# TO DO
Exclude pictures; retype the lines below from the line containing "Viewport: 800px width, 499px height." through the end of the records, both ends kept.

DATA FOR PROCESSING START

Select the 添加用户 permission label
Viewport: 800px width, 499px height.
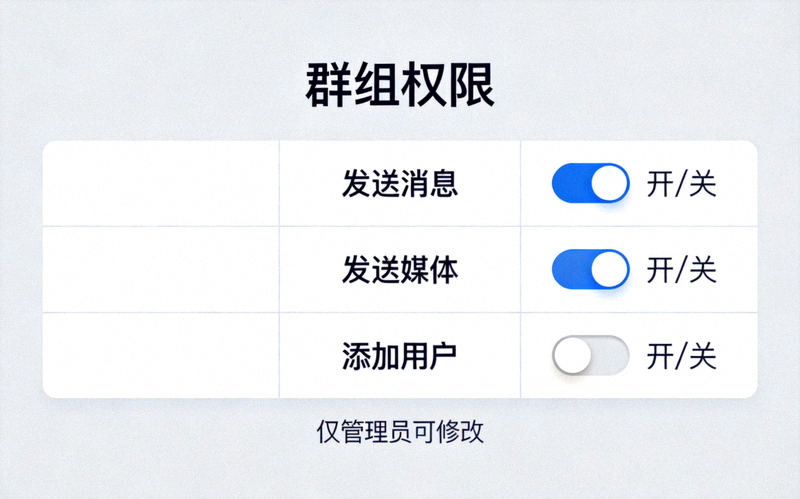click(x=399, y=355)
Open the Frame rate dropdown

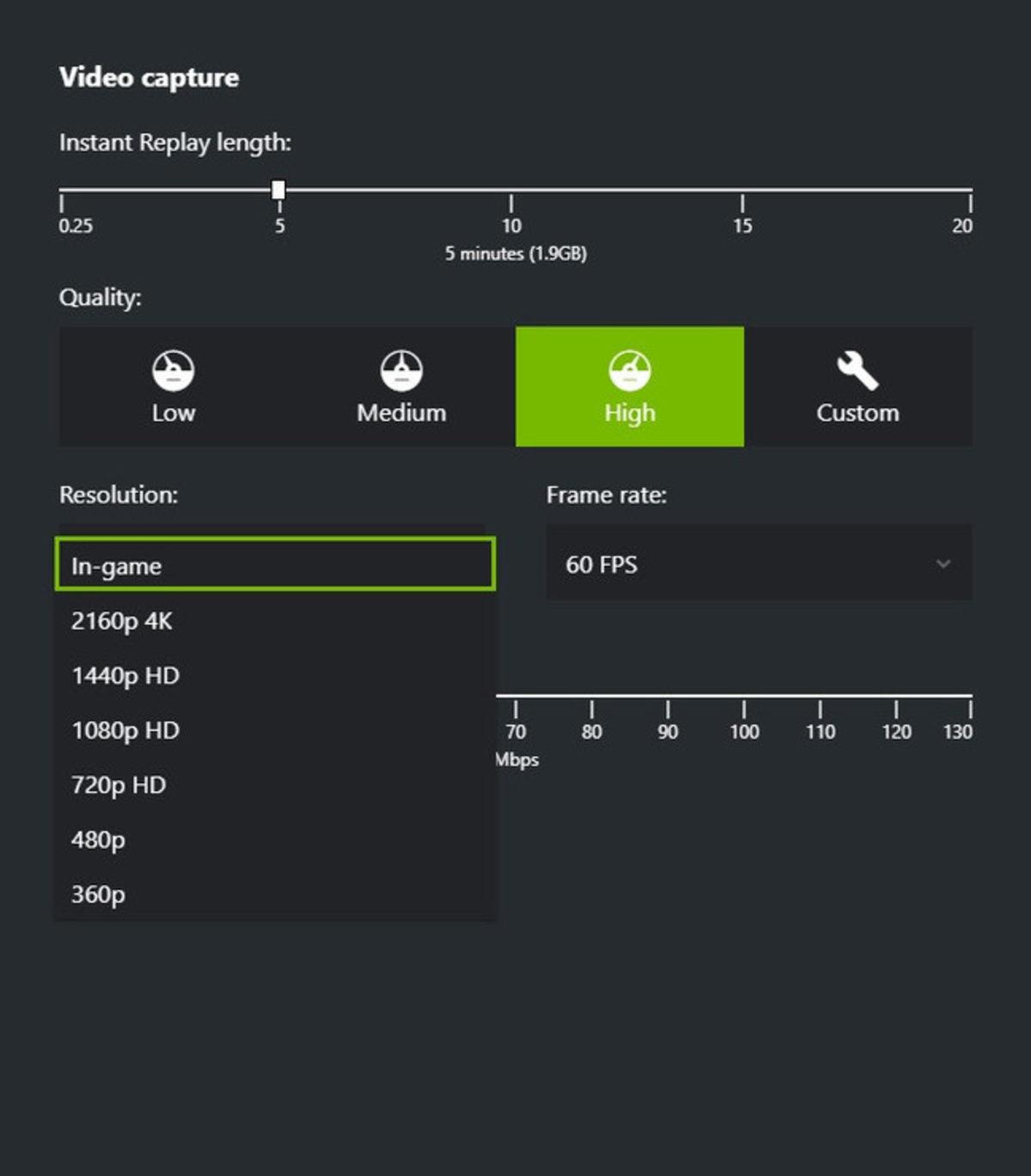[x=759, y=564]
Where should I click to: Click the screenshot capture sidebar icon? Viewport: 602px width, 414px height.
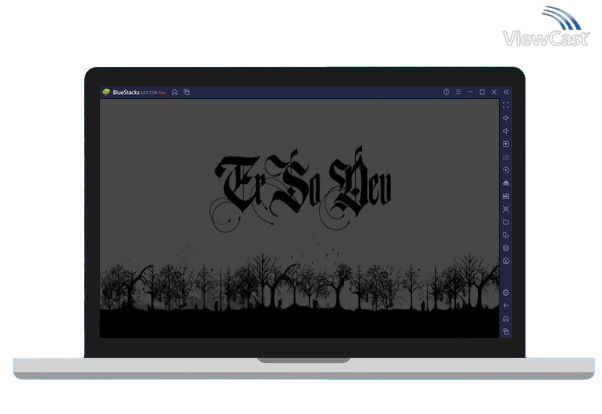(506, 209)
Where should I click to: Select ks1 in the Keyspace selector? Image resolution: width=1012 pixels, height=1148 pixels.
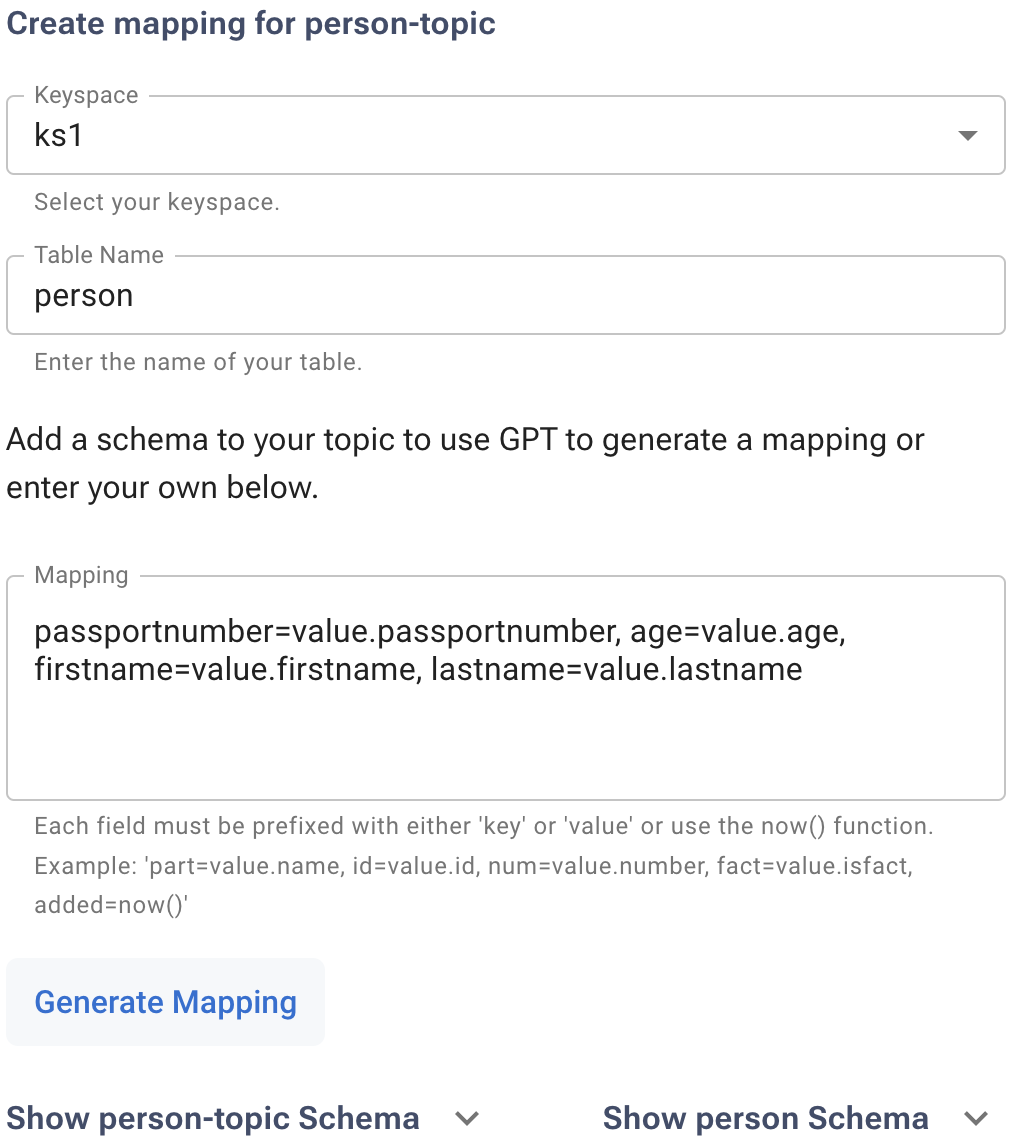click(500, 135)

DATA FOR PROCESSING END

# ANSWER FOR THE TASK
Viewport: 800px width, 499px height.
click(x=399, y=355)
Open the Frame rate dropdown

[x=759, y=564]
Where should I click to: Click the screenshot capture sidebar icon? Viewport: 602px width, 414px height.
(506, 209)
Where should I click to: Select ks1 in the Keyspace selector? Image resolution: width=1012 pixels, height=1148 pixels.
click(500, 135)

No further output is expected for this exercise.